> **PROBLEM TO SOLVE**
This exercise calls for an exact copy of the data below.

Stored records
+---+

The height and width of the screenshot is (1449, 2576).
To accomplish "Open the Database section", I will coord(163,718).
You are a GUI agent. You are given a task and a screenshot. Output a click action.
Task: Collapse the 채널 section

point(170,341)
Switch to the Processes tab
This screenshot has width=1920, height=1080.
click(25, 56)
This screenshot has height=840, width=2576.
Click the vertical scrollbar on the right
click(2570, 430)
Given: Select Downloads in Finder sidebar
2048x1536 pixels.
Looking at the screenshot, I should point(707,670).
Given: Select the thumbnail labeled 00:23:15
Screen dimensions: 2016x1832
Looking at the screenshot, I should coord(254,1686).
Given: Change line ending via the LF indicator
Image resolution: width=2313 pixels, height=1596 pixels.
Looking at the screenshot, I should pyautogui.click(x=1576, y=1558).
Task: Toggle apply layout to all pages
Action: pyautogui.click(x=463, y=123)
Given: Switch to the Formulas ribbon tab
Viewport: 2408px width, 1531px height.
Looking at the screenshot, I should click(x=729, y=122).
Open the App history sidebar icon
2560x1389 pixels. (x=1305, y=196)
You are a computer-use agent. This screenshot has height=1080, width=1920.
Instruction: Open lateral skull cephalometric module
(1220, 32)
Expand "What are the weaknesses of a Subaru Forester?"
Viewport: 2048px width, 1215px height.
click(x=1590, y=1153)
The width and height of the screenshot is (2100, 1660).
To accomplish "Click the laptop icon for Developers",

+---+

> **YOUR RESPONSE**
The height and width of the screenshot is (1449, 2576).
To accomplish "Open the Database section", I will coord(163,718).
You are a GUI agent. You are given a task and a screenshot. Output a click action.
Task: Collapse the 채널 section

point(170,341)
Switch to the Processes tab
This screenshot has width=1920, height=1080.
click(25, 56)
This screenshot has height=840, width=2576.
Click the vertical scrollbar on the right
click(2570, 430)
Given: Select Downloads in Finder sidebar
2048x1536 pixels.
Looking at the screenshot, I should point(707,670).
Given: Select the thumbnail labeled 00:23:15
Screen dimensions: 2016x1832
Looking at the screenshot, I should coord(254,1686).
Given: Change line ending via the LF indicator
Image resolution: width=2313 pixels, height=1596 pixels.
Looking at the screenshot, I should pyautogui.click(x=1576, y=1558).
Task: Toggle apply layout to all pages
Action: pyautogui.click(x=463, y=123)
Given: Switch to the Formulas ribbon tab
Viewport: 2408px width, 1531px height.
Looking at the screenshot, I should click(x=729, y=122).
Open the App history sidebar icon
2560x1389 pixels. (x=1305, y=196)
You are a computer-use agent. This screenshot has height=1080, width=1920.
Instruction: Open lateral skull cephalometric module
(1220, 32)
Expand "What are the weaknesses of a Subaru Forester?"
Viewport: 2048px width, 1215px height.
click(x=1590, y=1153)
The width and height of the screenshot is (2100, 1660).
To accomplish "Click the laptop icon for Developers",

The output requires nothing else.